Finalmente. Xander Schauffele ha trionfato nel 106° Pga Championship di golf e ha cancellato la definizione di “giocatore fortissimo, ma incapace di vincere un major”. Dodici volte tra i primi 10, due volte secondo, compreso Carnoustie 2018 dietro il nostro Francesco Molinari. La vittoria sembrava stregata, ma stavolta è andata diversamente. Il trentenne di San Diego, California, di padre franco-tedesco e madre di Taiwan, campione olimpico a Tokyo 2020, ha potuto levare le braccia al cielo e lasciarsi andare a un sorriso liberatorio. Sullo splendido percorso del Valhalla di Louisville, in Kentucky, si è messo alle spalle anni di dubbi e incertezze, compresa l’assenza di successi dal 2022, pur essendo numero 3 al mondo. La settimana prima si era visto battere sul filo di lana da Rory McIlroy nel Wells Fargo. Quella sconfitta, però, al contrario di altre volte, rappresentava il segnale che qualcosa stava cambiando. In meglio.

Sempre al comando

Schauffele ha preso il comando sin dalla prima giornata, con un poderoso -9 sul 71 del campo, e non ha più mollato la posizione. Al massimo ha dovuto condividerla con Colin Morikawa, il grande “assente” dell’ultimo giro e e difenderla dagli assalti che via-via gli arrivavano da un nutrito gruppo di scatenati inseguitori. Ha vinto con -21, un risultato pazzesco per essere un major e solo a parziale giustificazione possono essere invocate le condizioni facili del percorso a causa della pioggia. La realtà è che Schauffele ci ha messo del suo ed è stata tanta roba. Compreso il sangue freddo in un paio di momenti decisivi. La giornata di domenica si è trasformata in una splendida corsa a tre, ma un fenomenale Bryson DeChambeau e un recuperato Viktor Hovland hanno dovuto arrendersi. Il primo, soprattutto (osannato dal pubblico, nonostante proponga il suo golf scientifico nel circuito della LIv), che ha chiuso al secondo posto a -20.
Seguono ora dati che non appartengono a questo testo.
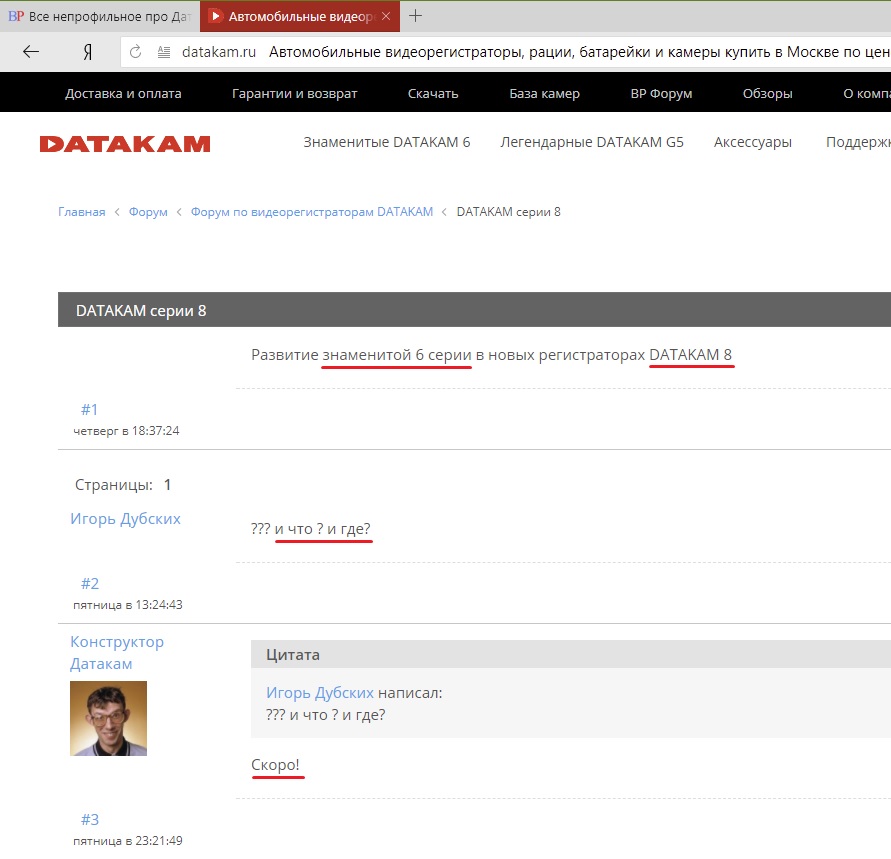Image resolution: width=891 pixels, height=859 pixels.
Task: Close the active Автомобильные видеорегистраторы tab
Action: pyautogui.click(x=386, y=17)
Dicevamo dei momenti topici, quelli che possono cambiare i destini dell’incontro. Prendiamo il corto par 4 della buca 13. Con un birdie a testa, Hovland si portava in vetta da solo, DeChambeau agganciava il secondo posto. Schauffele, che si trovava sul par 3 della 11, aveva una sola possibilità per rimettere le cose a posto: fare birdie.
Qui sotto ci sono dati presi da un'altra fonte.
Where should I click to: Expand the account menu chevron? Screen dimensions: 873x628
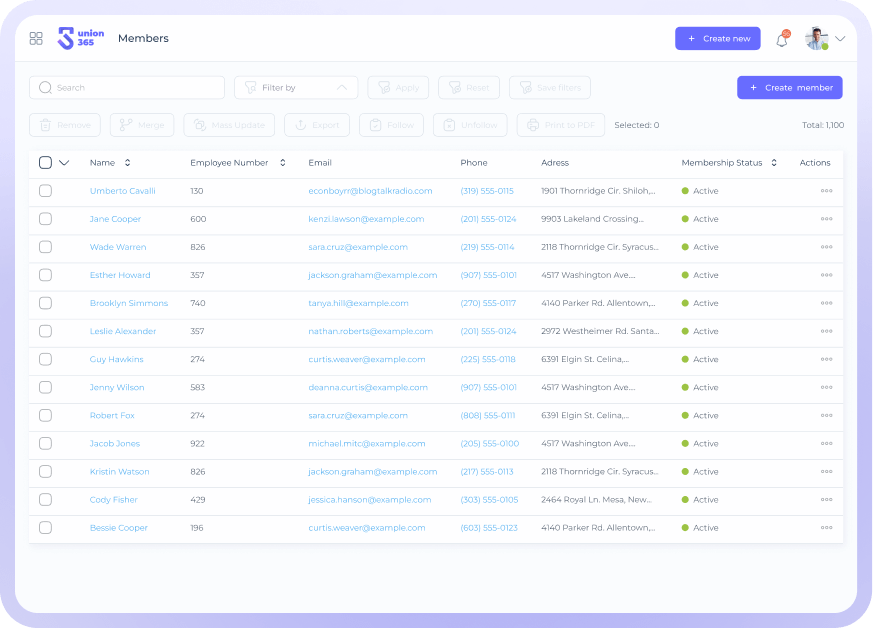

E lo faceva. Palla a tre metri dall’asta e putt imbucato. Reazione da campione. Così come alla 18. De Chambeau aveva chiuso con un birdie, lo aveva agganciato a -20 e lo aspettava alternando colpi in campo pratica a sguardi al grande schermo, sperando in playoff che a un certo punto sembrava quanto mai probabile. Il teeshot della 18 metteva Schauffele in una posizione molto scomoda. Piedi dentro il bunker del fairway e palla fuori nel primo taglio di rough. Una palla rimessa semplicemente in gioco sarebbe stata la scelta più saggia. Schauffele, invece, prendeva dalla sacca un ferro lungo e inevitabilmente alimentava le speranze di DeChambeau. Ma la scelta rivelava felice. Perfetta l’esecuzione del colpo e palla davanti al green, a una trentina di metri dall’asta. Metà dell’opera era compiuta, mancava il resto. Buono, ma non risolutivo l’approccio. Ancora uno sforzo, con DeChambeau che continuava a sperare davanti al grande schermo del campo pratica. A Schauffele rimaneva un putt da 3 metri per sollevare il Wanamaker Trophy oppure andare allo spareggio e rimettere tutto in discussione, comprese le proprie capacità. Chissà che cosa gli è passato nella mente in quel momento, chissà quale film della sua vita avrà rivisto, chissà che cosa sarebbe accaduto se avesse fallito. Ma il putt è entrato e con quel birdie la storia è cambiata. Schauffele ha vinto il suo primo major, ha incassato gli oltre 3 milioni di euro di prima moneta e si è liberato di un pesante fardello psicologico. Ora è un campione assoluto.

Rory, occasione mancata

Per il resto, Valhalla ci ha regalato tante altre storie. Quella di McIlroy, per esempio, che con alcuni errori banali ha gettato ancora una volta al vento la possibilità di tornare a vincere un major dopo 10 anni, o quella di Scottie Scheffler, il numero uno al mondo, che, comunque, ha chiuso in ottava posizione a -13, grazie a un ottimo ultimo giro in -6. Per lui è stata una settimana surreale, tra manette, prigione e campo da golf. Che cosa sarebbe accaduto se non ci fosse stato l’arresto? Con i se e i ma non si fa la storia, ma chiederselo è legittimo. E anche umano.